You will also need to determine your Maximum Water Demand/Flowrate (in GPM) for your household, to make sure you have enough carbon to properly filter the water being used by several fixtures running all at the same time such as a shower, toilets flushing, 2 running sinks, and laundry machine etc.
Step 1: For standard Chlorine, Taste, and Odor removal, select your carbon unit by first carefully determining your anticipated Maximum Water Demand/Flowrate (in GPM) for your house. You must add up the water demand caused by several of your household's fixtures listed below. Under sizing a unit will lead to poor performance. This is measured in Gallons Per Minute.
Step 2: Next select a carbon filter system where it’s stated Maximum Service Flow is greater than the anticipated Maximum Water Demand/Flow-rate of your house.
Carbon works better with (more carbon=larger tank volumes), so you will get better quality water by having the Maximum Service Flow of the carbon filter exceed the Maximum Water Demand/Flowrate of your house by 2 or 3 or 4 GPM. Do not under-size your carbon filter or it will not work properly.

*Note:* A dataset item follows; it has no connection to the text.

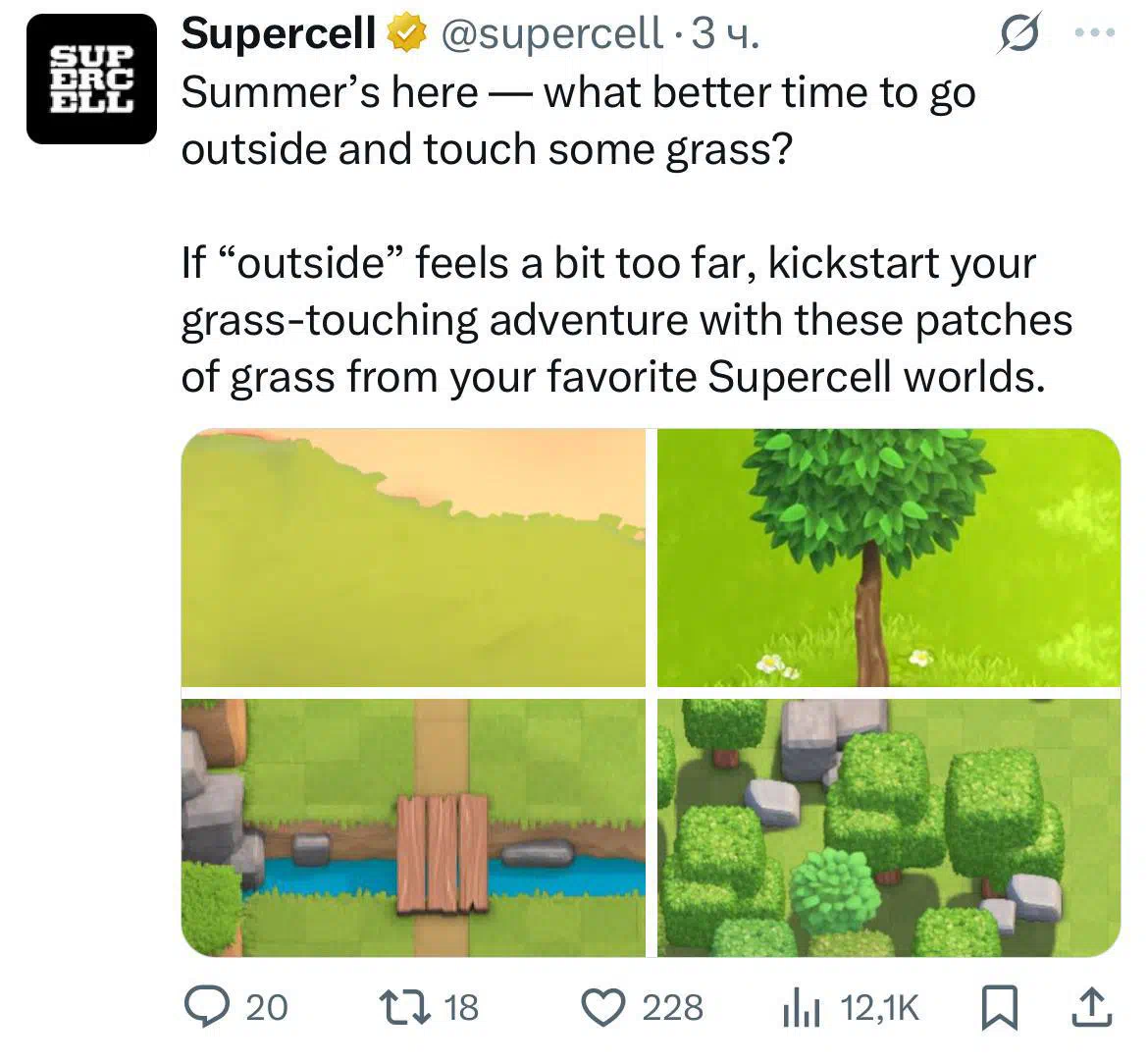Like the tweet with heart icon
Image resolution: width=1148 pixels, height=1064 pixels.
[x=603, y=1008]
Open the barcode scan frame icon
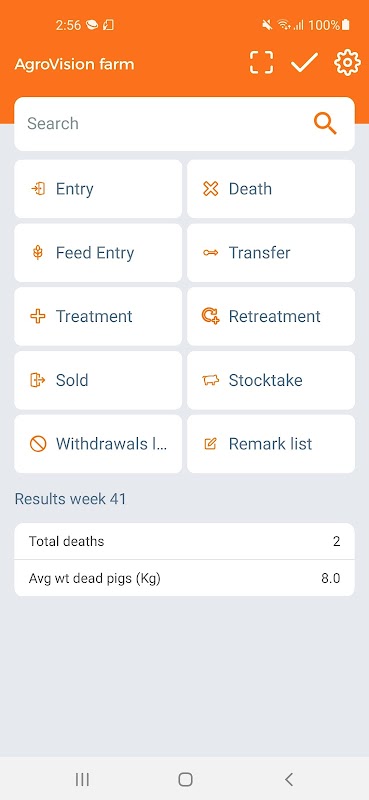The image size is (369, 800). (x=261, y=63)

The Maximum Service Flow values given are for performing “standard dechlorinating”, which is relatively easy for carbon to do. For removing extra contaminants and organics (which is more difficult) you will want to subtract several gallons from that maximum service flow number – which will put you into a larger sized unit. More carbon means more contact with water, more contact time with water means better filtration.

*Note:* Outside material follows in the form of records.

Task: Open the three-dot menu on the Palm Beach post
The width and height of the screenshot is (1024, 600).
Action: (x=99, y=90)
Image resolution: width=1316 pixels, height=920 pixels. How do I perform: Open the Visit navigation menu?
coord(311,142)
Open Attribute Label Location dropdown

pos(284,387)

Step 3: Make sure that your household water service can meet or exceed the Minimum Required Backwash Rate of the carbon filter you are contemplating. This is absolutely critical to flush out the collected sediments and properly clean the carbon bed. Over-sizing a unit so that you cannot deliver the Minimum Required Backwash Flow-rate needed by the unit will lead to carbon bed fouling and very poor performance.
If you have a lot of sediments in your water you may precede your carbon filter with a 20” sediment filter to keep the carbon bed and valves from fouling with sediments and rust. We recommend a 20” Big Blue which is considered high performance and creates the lowest pressure drop.
If you also have a water softener or water conditioner: Install the whole home filtration unit before (upstream of) the water softener to protect the water softener resin beads from chlorine damage extending the life of your softener.
Having some sort of filtration is substantially better than nothing at all. As long as you understand the system have a realistic expectation of what the system can do, it is properly maintained and installed you will end up very happy with the results and change in your water quality.